Taumelnde Freude und Überraschung schnürten ihm die Kehle zu.

»Ich wollte eben das Haus verlassen, zu dir nach Ventnor zu kommen.«

»Ich bin in London. Albert-Hotel. Komm bitte sofort zu mir. Ich habe dir sehr Wichtiges mitzuteilen. Frage nach Mrs. Oybin.«

»Ich bin in zehn Minuten bei dir.«

Er hängte den Hörer an die Gabel und starrte sekundenlang vor sich hin, mystisch umraunt. Wie Fügung war das! Wie heilige, heimlich-unheimliche Mächte, die den Menschen führten und leiteten. Wenige Augenblicke später wäre er fortgewesen – auf dem Wege zu ihr, die in London war.

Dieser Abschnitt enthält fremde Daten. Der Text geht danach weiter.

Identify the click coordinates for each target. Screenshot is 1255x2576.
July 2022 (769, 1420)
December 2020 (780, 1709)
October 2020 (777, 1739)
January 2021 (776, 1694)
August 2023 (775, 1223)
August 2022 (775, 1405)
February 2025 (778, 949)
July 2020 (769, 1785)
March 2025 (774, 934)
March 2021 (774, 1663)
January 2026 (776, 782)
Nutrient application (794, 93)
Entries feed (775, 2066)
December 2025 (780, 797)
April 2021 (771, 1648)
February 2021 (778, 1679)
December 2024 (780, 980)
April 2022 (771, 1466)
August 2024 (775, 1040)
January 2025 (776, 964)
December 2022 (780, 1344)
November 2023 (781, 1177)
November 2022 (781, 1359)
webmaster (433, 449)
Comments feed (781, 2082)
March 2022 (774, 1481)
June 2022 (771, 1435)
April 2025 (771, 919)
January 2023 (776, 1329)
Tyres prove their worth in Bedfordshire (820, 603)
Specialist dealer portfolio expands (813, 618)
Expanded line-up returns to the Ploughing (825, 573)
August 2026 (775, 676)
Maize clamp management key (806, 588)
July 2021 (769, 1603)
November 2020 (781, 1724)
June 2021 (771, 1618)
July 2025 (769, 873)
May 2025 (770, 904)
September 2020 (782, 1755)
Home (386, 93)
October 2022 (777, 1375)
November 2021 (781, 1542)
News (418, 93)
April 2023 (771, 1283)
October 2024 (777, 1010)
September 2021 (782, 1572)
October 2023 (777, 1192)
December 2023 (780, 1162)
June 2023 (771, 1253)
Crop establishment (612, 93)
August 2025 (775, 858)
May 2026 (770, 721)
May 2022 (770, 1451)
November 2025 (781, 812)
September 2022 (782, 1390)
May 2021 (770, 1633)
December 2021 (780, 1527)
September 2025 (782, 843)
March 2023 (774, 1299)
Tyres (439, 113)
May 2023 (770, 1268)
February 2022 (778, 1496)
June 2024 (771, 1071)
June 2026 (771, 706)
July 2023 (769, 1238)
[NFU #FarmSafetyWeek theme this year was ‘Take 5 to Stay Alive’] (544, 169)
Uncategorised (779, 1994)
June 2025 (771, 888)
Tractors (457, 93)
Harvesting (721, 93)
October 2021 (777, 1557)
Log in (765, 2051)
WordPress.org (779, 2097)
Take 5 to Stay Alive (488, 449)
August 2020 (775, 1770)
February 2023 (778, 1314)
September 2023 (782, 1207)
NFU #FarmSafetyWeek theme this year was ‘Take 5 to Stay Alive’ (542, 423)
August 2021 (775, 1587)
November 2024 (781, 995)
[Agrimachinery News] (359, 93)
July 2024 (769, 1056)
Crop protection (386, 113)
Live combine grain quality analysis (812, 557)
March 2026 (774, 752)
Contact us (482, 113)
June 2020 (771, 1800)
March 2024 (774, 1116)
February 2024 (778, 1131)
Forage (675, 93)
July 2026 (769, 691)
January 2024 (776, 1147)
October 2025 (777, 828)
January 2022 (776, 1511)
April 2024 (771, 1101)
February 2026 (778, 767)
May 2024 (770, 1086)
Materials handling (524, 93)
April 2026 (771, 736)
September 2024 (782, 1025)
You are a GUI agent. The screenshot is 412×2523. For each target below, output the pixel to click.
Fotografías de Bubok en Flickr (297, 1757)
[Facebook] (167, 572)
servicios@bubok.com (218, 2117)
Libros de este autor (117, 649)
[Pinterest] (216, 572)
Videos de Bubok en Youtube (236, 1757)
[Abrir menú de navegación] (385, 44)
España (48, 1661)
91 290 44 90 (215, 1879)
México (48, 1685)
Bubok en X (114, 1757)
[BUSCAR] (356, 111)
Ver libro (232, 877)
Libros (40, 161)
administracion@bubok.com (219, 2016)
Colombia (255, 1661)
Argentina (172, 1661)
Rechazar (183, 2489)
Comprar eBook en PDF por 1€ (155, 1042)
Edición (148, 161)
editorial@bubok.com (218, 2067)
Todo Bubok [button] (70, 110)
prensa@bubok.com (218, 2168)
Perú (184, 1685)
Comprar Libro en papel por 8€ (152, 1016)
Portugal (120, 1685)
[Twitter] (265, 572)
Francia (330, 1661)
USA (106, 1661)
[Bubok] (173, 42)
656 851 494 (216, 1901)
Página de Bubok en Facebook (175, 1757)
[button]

Schicksalswalten!

Dann riß es ihn von dem Fernsprecher. Er lief in die Halle, rief dem verdutzten Wisdom zu: »Ich fahre heute nicht!« raffte den Hut vom Garderobenständer und eilte hinaus.

An der Ecke warf er sich in eine Taxe.

Während der Wagen sich durch das Nachmittagsgewühl von Piccadilly und Oxford Street viel zu langsam für seine fiebernde Ungeduld hindurchwand, sprudelten Fragen und Überlegungen flüchtig und jagend in ihm auf.

Sie war in London und nicht in ihrem Hause? In einem Hotel? Nicht in einem erstklassigen. Unter fremdem Namen! Was bedeutete das? War sie von ihrem Manne gegangen? Streit? Bruch? War irgendein Unglück geschehen? War sie in Sorge? In Not? Ihre Stimme hatte aufgewühlt und zerrissen geklungen. Ihr war doch nichts Arges zugestoßen!

Endlich bog das Auto in Mortimer-Street ein. Hielt vor dem Hotel. Er riß die Tür so ungestüm auf, daß er dem Boy, der diensteifrig herbeieilte, einen heftigen Schlag gegen die Brust hieb. Hastig zahlte er die Taxi, rasch dem Boy ein Schmerzensgeld, dann eilte er zur Office.

»Bitte, melden Sie mich Mrs. Oybin. Rutland.«

»Yes, Sir John«, ereiferte sich der Herr an der Rezeption mit einer kleinen Verbeugung gegen den berühmten Mann.

Während er hinauf in Angelitas Zimmer telephonierte, blickten die anderen Herren am Tische sich heimlich vieldeutig an. Rutland in seiner beklommenen Sorge bemerkte es nicht.

»Mrs. Oybin läßt Sir John in ihren Parlour hinaufbitten«, meldete der Herr am Telephon, winkte einem Boy und befahl: »Führen Sie Sir John nach 127.«

Als Rutland im Lift verschwunden war, steckten die jungen Leute in der Office die Köpfe zusammen. Wenn nicht alles täuschte, war das Hotel Mittelpunkt einer spannenden Liebesaffäre des High life von London geworden.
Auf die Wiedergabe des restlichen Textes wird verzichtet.